The twelve we designed
For the record, here's what the whiteboard looked like:
- Auth & identity
- File ingestion
- Schema detection
- Field mapping
- Validation engine
- Entity resolution
- Data store (static)
- Data store (time series)
- Transformation engine
- Delivery/egress
- Notification service
- Audit log
Each one "needed" its own database. Each one had API contracts with at least three others. The dependency graph looked like a plate of spaghetti drawn by an architect who bills by the arrow.
What went wrong
Two weeks into building this, we hit reality. The mapping service needed validation context. The validation engine needed entity resolution results. Entity resolution needed the data store. The data store needed mapping outputs. Everything talked to everything.
When every service depends on every other service, you don't have microservices. You have a distributed monolith with network latency.
We also discovered that half our "services" were really just functions. Schema detection doesn't need its own process running 24/7. It runs when a file arrives. That's a function, not a service.
The five domains
We threw it all away and asked a different question: what are the actual bounded contexts in fund data operations?
The answer was five:
- Ingest: Files come in, get parsed, get mapped to a canonical schema. Schema detection, field mapping, and initial validation all live here. One pipeline, one concern: turn messy external data into clean internal data.
- Resolve: Entity resolution, identifier graphs, cross-source matching. This is the "who is this fund?" domain. It has its own data model (the graph) but it's one logical unit.
- Store: The canonical data layer. Static reference data and time series in one domain with appropriate storage underneath. One API surface, not two services arguing over who owns what.
- Assure: Cross-source comparison, anomaly detection, validation rules, data quality scoring. Everything that answers "is this data correct?"
- Deliver: Outbound pipes, publication matrices, format transformation, scheduling. Everything that answers "where does this data go?"
Same separation, less pain
Each domain has clear boundaries. Ingest doesn't know about delivery. Resolve doesn't know about validation rules. The separation of concerns is identical to the twelve-service model.
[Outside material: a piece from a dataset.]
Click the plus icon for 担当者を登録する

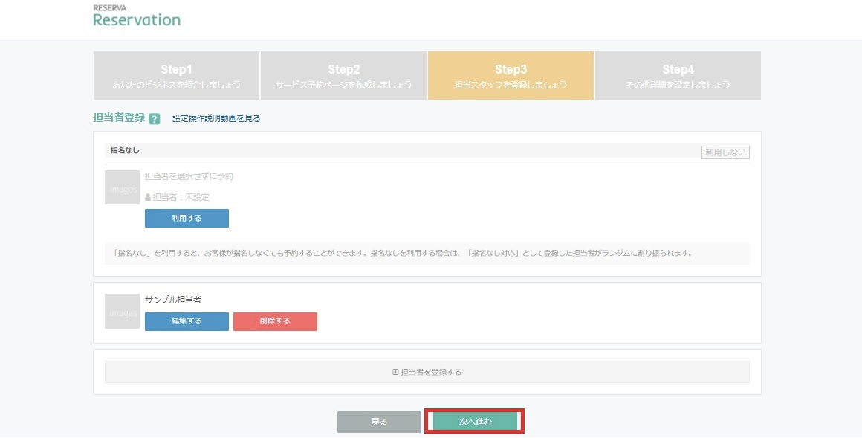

But operationally, five domains can run as modules within a smaller number of deployable units. In our case, three services handle all five domains. Ingest and Resolve are one deployment. Store and Assure are another. Deliver is its own thing because outbound scheduling has genuinely different scaling characteristics.
Three deployments. Three log streams. Three health checks. One person can hold the entire system in their head.
The decision framework
If you're making this choice, here's the test we used:
- Does it need independent scaling? If two things always scale together, they're one deployment.
- Does it need independent release cycles? If you always deploy them together anyway, stop pretending they're separate.
- Does it have a genuinely separate data model? If two services share a database, they're one service wearing a trench coat.
- Can your team actually operate it? If you have more services than engineers, you've gone too far.
That last one is the real test. Architecture should serve the team you have, not the team you imagine hiring in three years.
Five domains gave us the intellectual clarity of microservices with the operational sanity of a well-structured monolith. We ship faster, debug faster, and sleep better. The whiteboard is less impressive. The system actually works.